** Opening Extracted entries block **

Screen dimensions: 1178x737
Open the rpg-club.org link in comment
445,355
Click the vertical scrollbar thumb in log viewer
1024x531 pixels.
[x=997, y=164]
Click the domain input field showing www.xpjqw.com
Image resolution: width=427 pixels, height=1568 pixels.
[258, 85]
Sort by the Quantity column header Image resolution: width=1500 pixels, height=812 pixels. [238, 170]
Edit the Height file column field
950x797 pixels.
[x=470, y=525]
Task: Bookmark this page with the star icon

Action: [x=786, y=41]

** Closing Extracted entries block **
** Opening Extracted entries block **

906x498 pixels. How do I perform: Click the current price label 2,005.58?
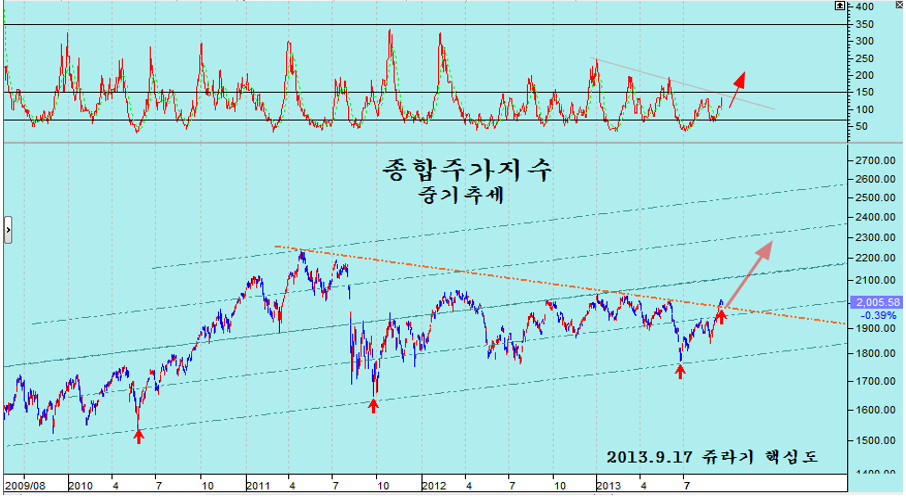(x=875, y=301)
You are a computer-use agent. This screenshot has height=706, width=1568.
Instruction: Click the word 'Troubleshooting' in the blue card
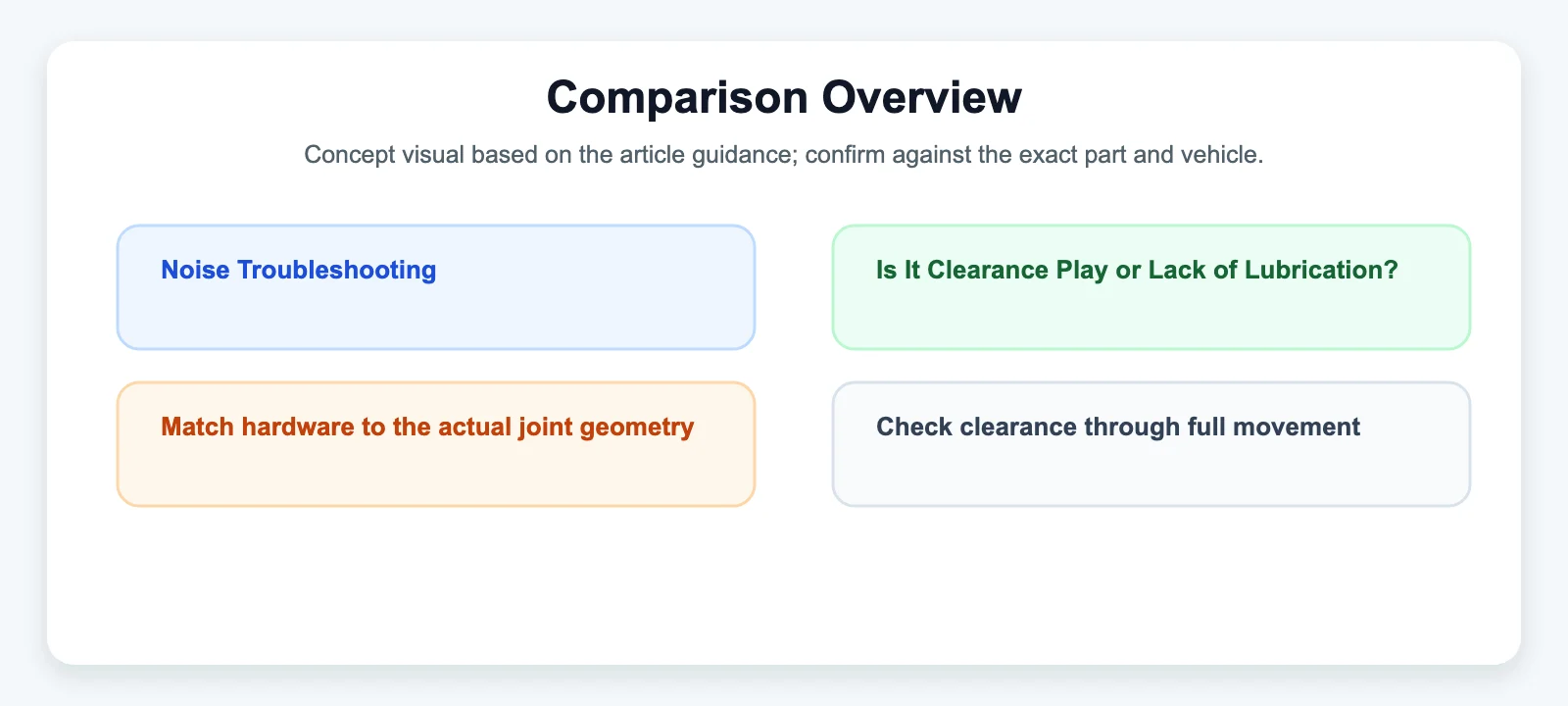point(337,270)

** Closing Extracted entries block **
** Opening Extracted entries block **

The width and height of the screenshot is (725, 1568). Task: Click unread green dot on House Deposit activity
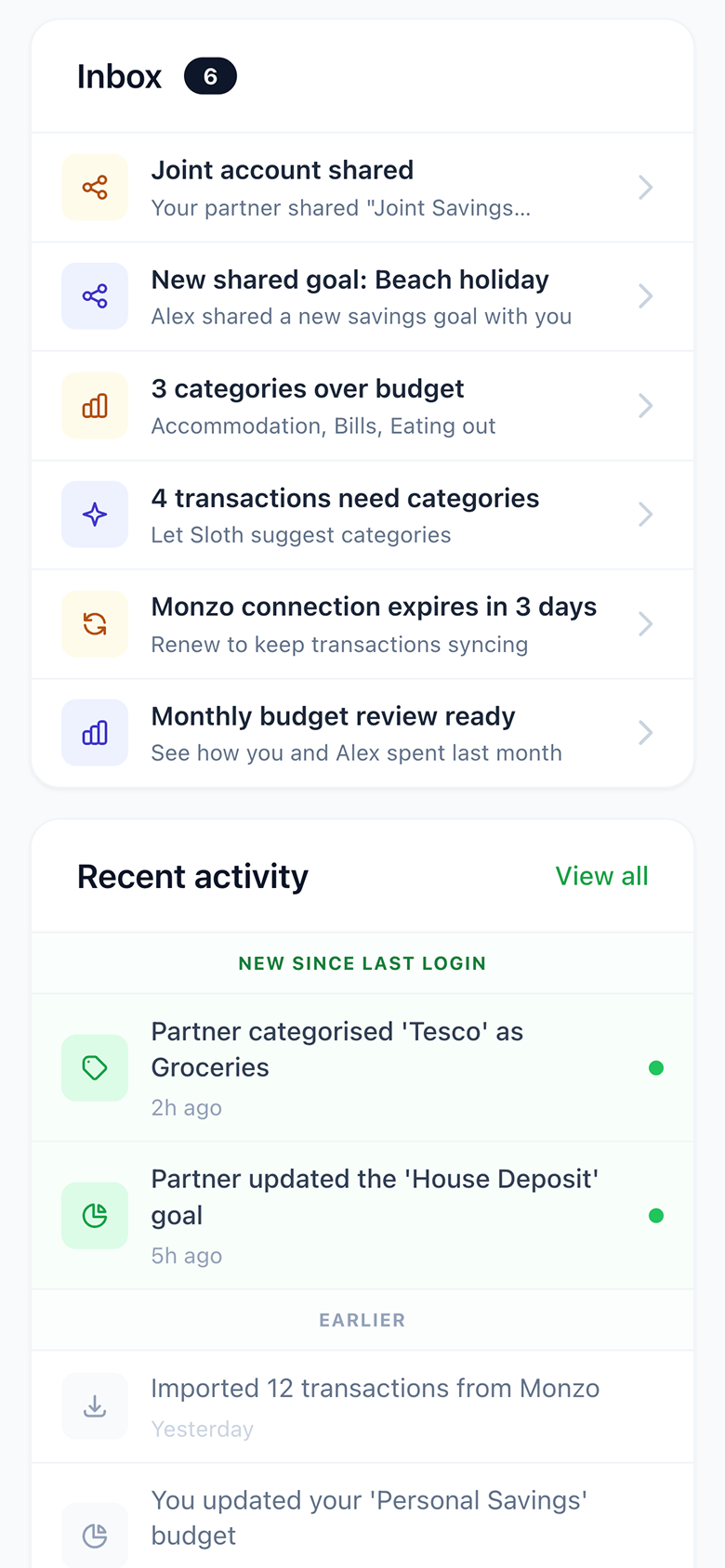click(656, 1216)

** Closing Extracted entries block **

**What the task requires:** Across all the entries, count the lines that contain "column", and state nothing but the total.

**Response area:** 2